The bulk of the book consists of concise but still useful and sometimes even rather detailed summaries of 569 cases that fit the stated parameters of the book. These are far better than most headnotes and quite useful in some cases as a departure point for further research on related cases or issues, for example the one dealing with the Supreme Court of Canada decision in in the Province of Alberta case. (§55-556).
There is, of course, an alphabetical index of decisions for those who already know what they are looking for.
Mr. Grant provides a useful topical index in §§70-2 to 70-4 of the various copyright decisions that he has catalogued and summarized. However, the index could use more detailed and comprehensive. For example, some important and even hot-button issues as “evidence” and “jurisdiction” or “retroactive” are not to be found.
This book, which is privately published by Mr. Grant’s firm, McCarthy Tétrault and available here, is going to be very useful and a potential time saver to anyone concerned with the work of the Copyright Board and the CRTC. As noted above, I’m not sure that it’s 100% comprehensive and exhaustive in what it purports to cover – but, with that caveat, its close enough to be a very good starting point for research that needs to be done by practitioners who work before the Copyright Board. Doubtless, the same would hold for the CRTC. About 30% of the book consists of statutory material, which is easily and freely available online – but it’s going to be handy at times to have this material in one place. There is a lot of “value added” and convenience that comes with this book. At $90, the book should pay for itself quickly for many practitioners.

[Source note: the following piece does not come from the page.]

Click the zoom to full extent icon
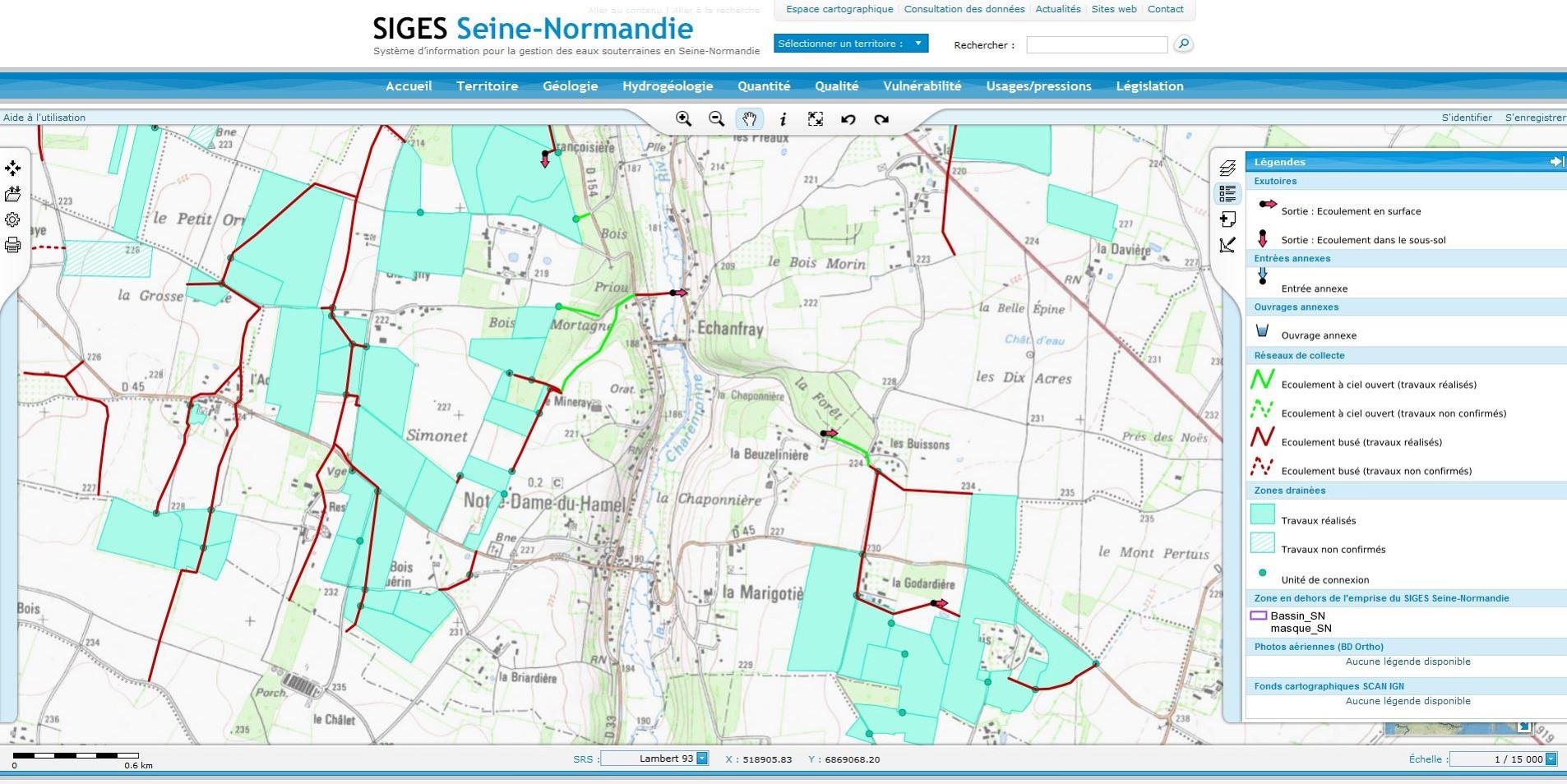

The use of this book, in conjunction with the Board’s website and the “free” databases of the Federal Court of Appeal, the Supreme Court of Canada and Canlii.org could save interested scholars and practitioners quite a lot of time and their clients a lot of money. Policy makers in the government and some assiduous academics will also find it to be a very useful and productive investment. Bedtime reading, however, it is not. Still, I will look forward to the next update in a few years.
A very simple further step that the Copyright Board could easily provide in the meantime, which would be even easier now with use of this useful book and which is long overdue, would be the provision of links on its website to the judicial review decisions by the Federal Court of Appeal of the Board’s own decisions and any resulting decisions of the Supreme Court of Canada, when the case gets that far. The Board already has a useful database of all its own decisions from 1990 onwards. With the help of Mr. Grant’s book and the “free” databases mentioned above, this very easy exercise should not require more than a few person days at most of time on the Board’s part and could be readily integrated into the Board’s existing website template and design. There are not that many of these decisions, but they are extremely important to copyright practitioners and scholars. This would save researchers considerable time and effort in the result. This would accomplish much to make the rather opaque state of jurisprudence on the Board’s corpus of decisions much more accessible. With the Board’s four full time lawyers and dozen or so other full time employees (not counting its GIC appointed members), hopefully this is something that we can expect sooner rather than later.